Why are we so unrelenting when it comes to your secrecy? Well, we know that the State can find ways to use your statements – even to other people – against you. For example, if you speak about your drunk driving case to your friends, those individuals can be forced to testify against you. That’s a concern silent clients never have!
- Never discuss your drunk driving charges or the facts of your case with anyone beyond your legal team. This means that you must REFUSE to talk about your case even with family and close friends.
- If asked about your charges, REFUSE to answer the questions. One simple refusal is to politely state: “My lawyer has advised me not to discuss this matter with anyone.”
- Never participate in any test given to you.
- Never try on any clothing whatsoever. No hats, caps, gloves, or shoes.

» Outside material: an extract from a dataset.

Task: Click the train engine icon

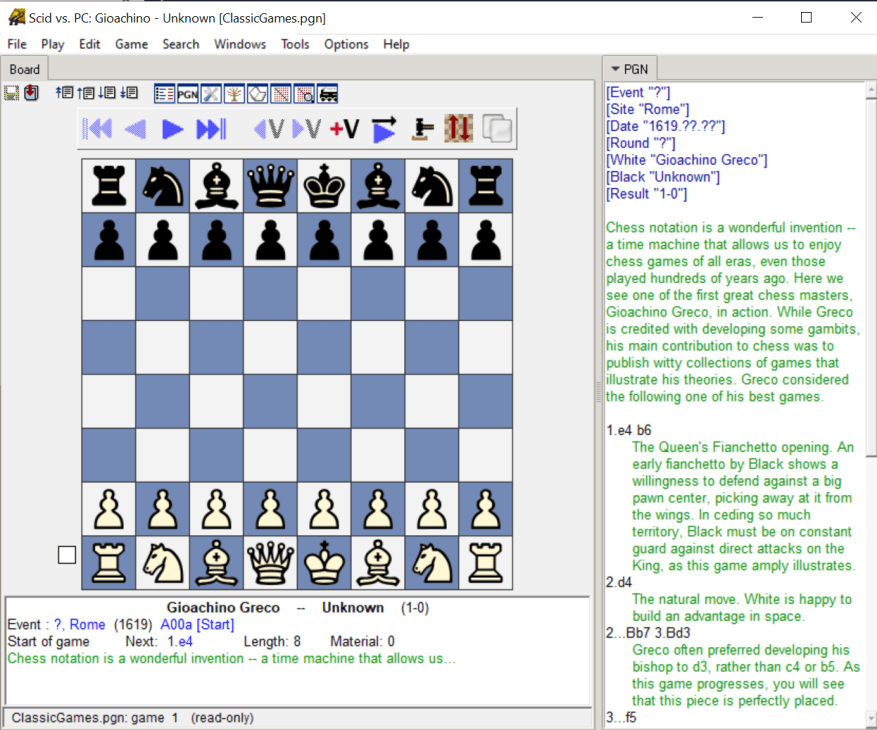Action: pyautogui.click(x=327, y=94)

- Never provide voice or handwriting samples to any person who may ask for them.
- Silence! We Mean It! Once more: You have a right to remain silent. But it’s far more than that. You have an obligation to yourself to remain silent.

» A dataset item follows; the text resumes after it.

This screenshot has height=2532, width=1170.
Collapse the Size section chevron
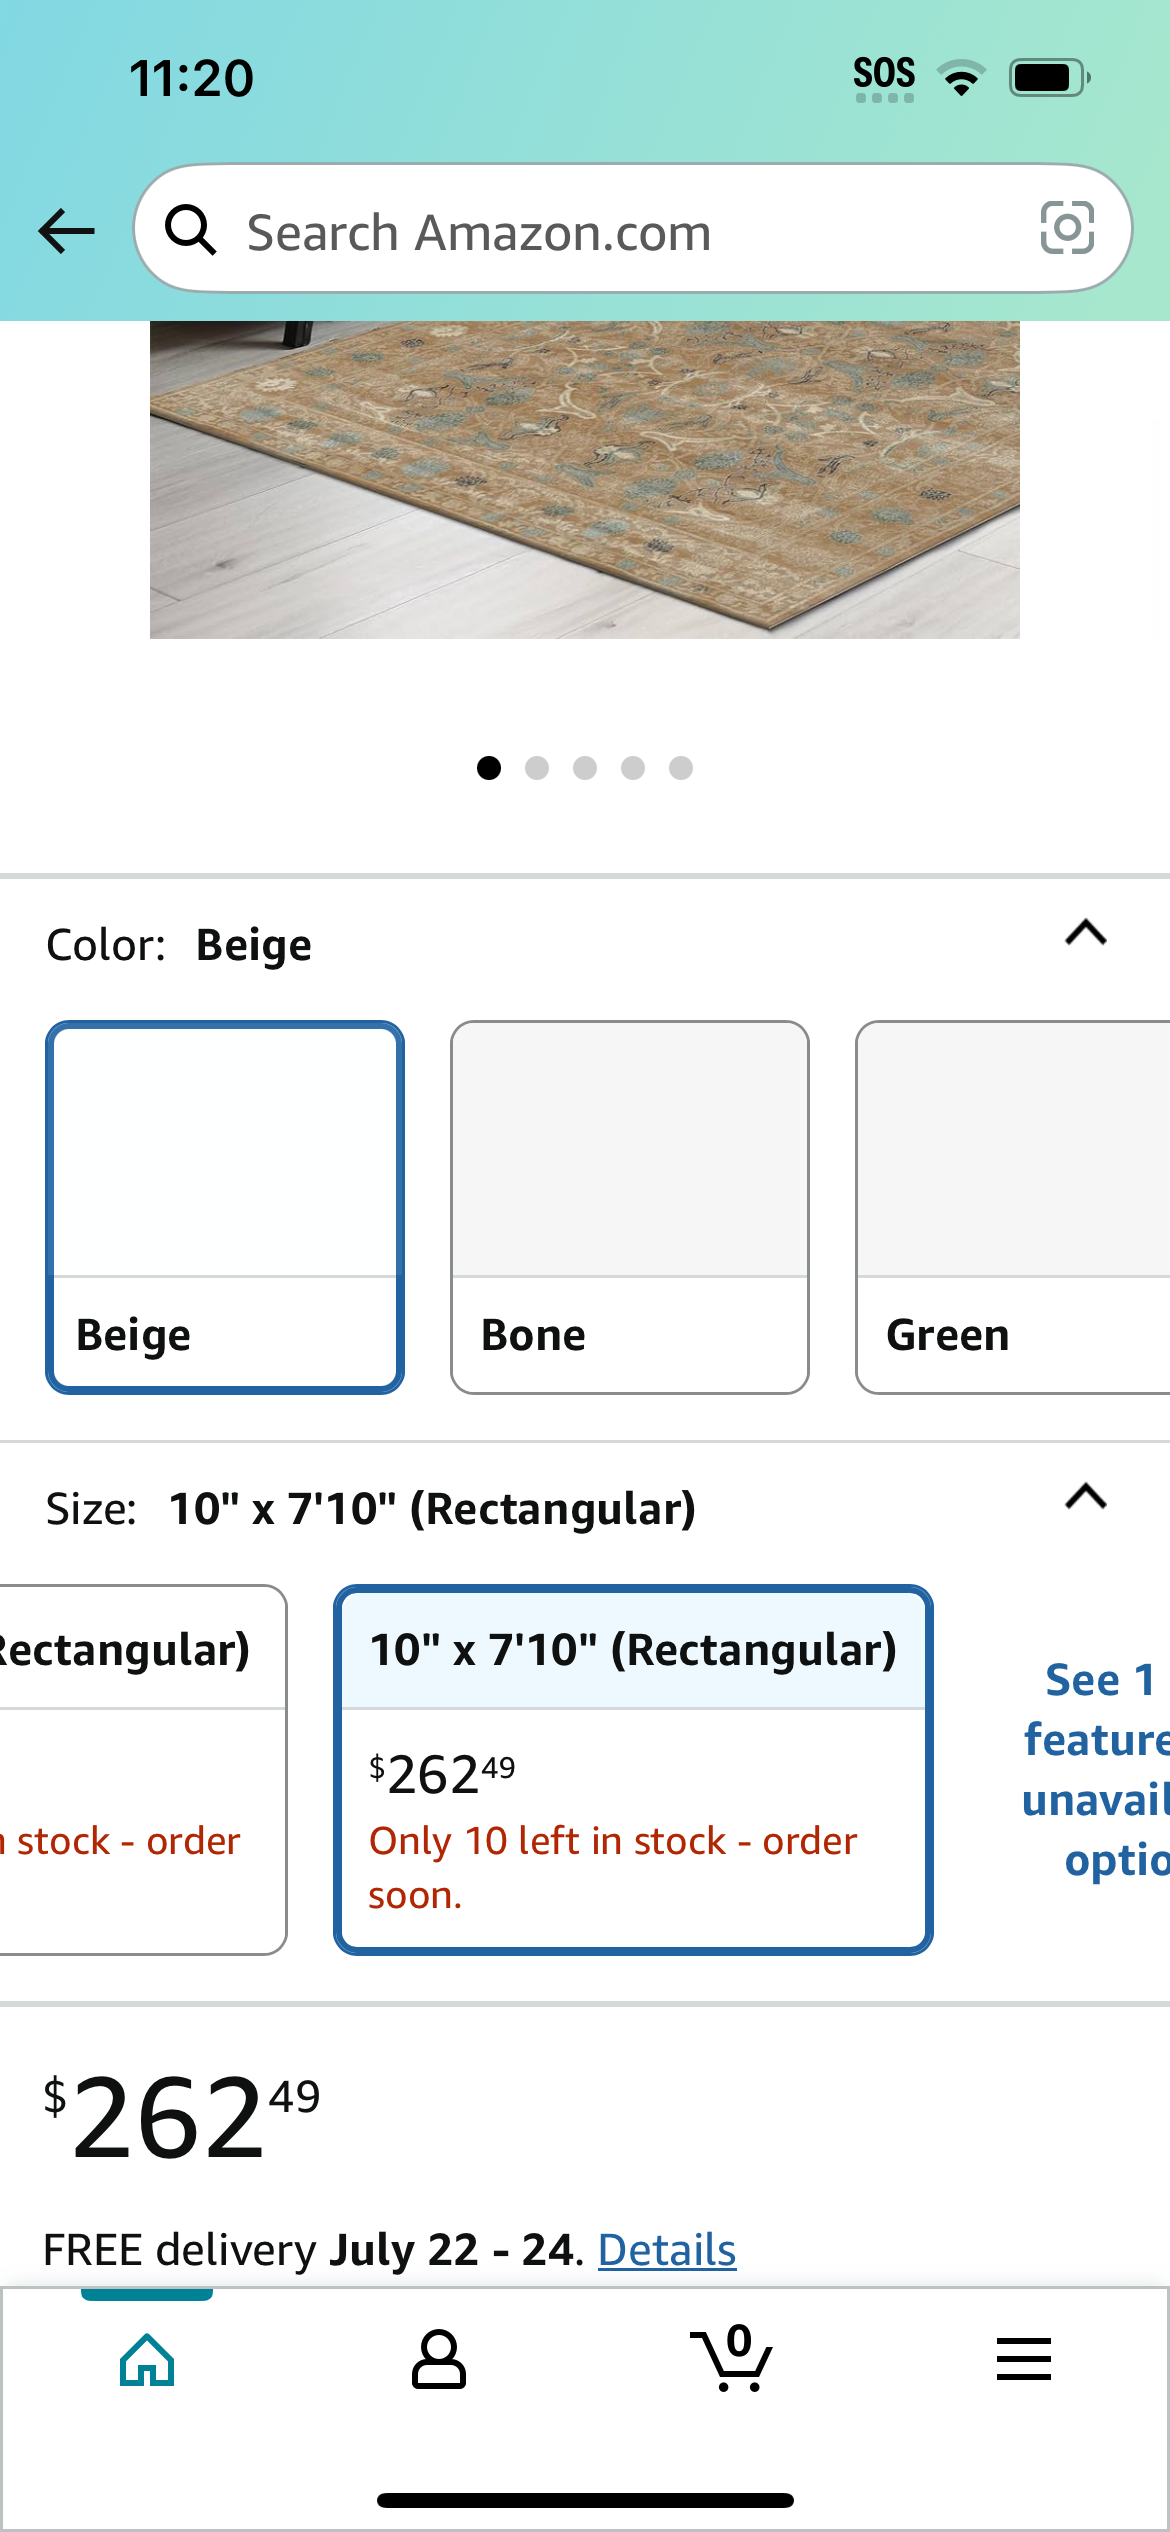1086,1497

- You should NOT, under any circumstances, converse with or write letters to the Prosecutor or the Judge. You must not allow your family and friends to do so either. Only AFTER a conviction are letters appropriate or even helpful. Before a plea or prior to your trial, such letters only complicate matters and can even be used as evidence against you.
The Importance of Honesty
You must be honest with your legal team at all times. After all, that’s why you enjoy the attorney-client privilege, which guarantees complete confidentiality. We cannot provide a vigorous defense if you are not honest. Let’s put that another way: If you do not tell us everything – including your personal background – then our defense will be significantly weakened. Surprises are terrible things in a courtroom. Don’t let us be surprised!
Finally, if you tell us that you intend to lie, then we cannot present your lie to the jury. Moreover, if we discover your lie through the course of our investigations, then we cannot pursue a defense supported by that lie.
Learn this simple rule: To us, say nothing but the truth; to others, say nothing!